Problem requirements
Only lines containing "agent" are wanted from the data below. Copy those lines.

(Data records)
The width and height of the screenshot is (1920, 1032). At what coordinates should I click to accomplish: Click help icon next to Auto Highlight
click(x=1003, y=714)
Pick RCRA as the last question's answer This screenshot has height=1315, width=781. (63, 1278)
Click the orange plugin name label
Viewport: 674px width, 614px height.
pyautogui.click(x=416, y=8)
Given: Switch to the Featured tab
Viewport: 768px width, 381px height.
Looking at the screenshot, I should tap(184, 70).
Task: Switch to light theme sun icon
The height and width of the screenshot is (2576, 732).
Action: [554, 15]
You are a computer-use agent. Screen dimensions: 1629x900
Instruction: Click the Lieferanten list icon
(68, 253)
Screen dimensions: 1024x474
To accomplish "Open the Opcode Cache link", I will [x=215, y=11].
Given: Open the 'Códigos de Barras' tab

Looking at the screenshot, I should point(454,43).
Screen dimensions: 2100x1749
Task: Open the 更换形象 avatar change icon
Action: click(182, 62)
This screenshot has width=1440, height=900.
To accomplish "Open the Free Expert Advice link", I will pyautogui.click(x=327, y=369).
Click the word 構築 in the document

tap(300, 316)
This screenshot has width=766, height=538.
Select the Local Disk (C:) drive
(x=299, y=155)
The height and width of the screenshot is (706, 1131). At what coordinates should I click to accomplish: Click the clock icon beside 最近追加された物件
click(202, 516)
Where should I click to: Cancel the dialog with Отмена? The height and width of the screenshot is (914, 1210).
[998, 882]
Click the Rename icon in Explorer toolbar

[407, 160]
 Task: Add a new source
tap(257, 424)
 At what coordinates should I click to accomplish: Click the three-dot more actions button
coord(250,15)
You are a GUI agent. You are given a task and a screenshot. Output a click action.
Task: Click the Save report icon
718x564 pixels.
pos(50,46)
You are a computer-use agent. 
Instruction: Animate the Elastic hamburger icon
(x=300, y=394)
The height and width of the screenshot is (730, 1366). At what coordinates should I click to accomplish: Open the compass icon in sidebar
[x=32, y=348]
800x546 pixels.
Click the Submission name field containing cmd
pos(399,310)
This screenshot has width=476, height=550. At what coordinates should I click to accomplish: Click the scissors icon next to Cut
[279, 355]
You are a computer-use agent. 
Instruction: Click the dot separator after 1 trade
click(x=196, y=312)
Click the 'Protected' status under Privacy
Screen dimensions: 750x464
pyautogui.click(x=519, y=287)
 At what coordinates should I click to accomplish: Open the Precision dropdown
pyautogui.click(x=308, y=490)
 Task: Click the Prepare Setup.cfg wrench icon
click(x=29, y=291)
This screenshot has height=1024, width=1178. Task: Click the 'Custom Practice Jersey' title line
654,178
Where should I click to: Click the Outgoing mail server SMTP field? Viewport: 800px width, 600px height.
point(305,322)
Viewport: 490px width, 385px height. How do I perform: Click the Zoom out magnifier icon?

Worked solution
You are a computer-use agent. Screen dimensions: 1629x900
You are a GUI agent. You are given a task and a screenshot. Output a click action.
You are a computer-use agent. 
You are a computer-use agent. 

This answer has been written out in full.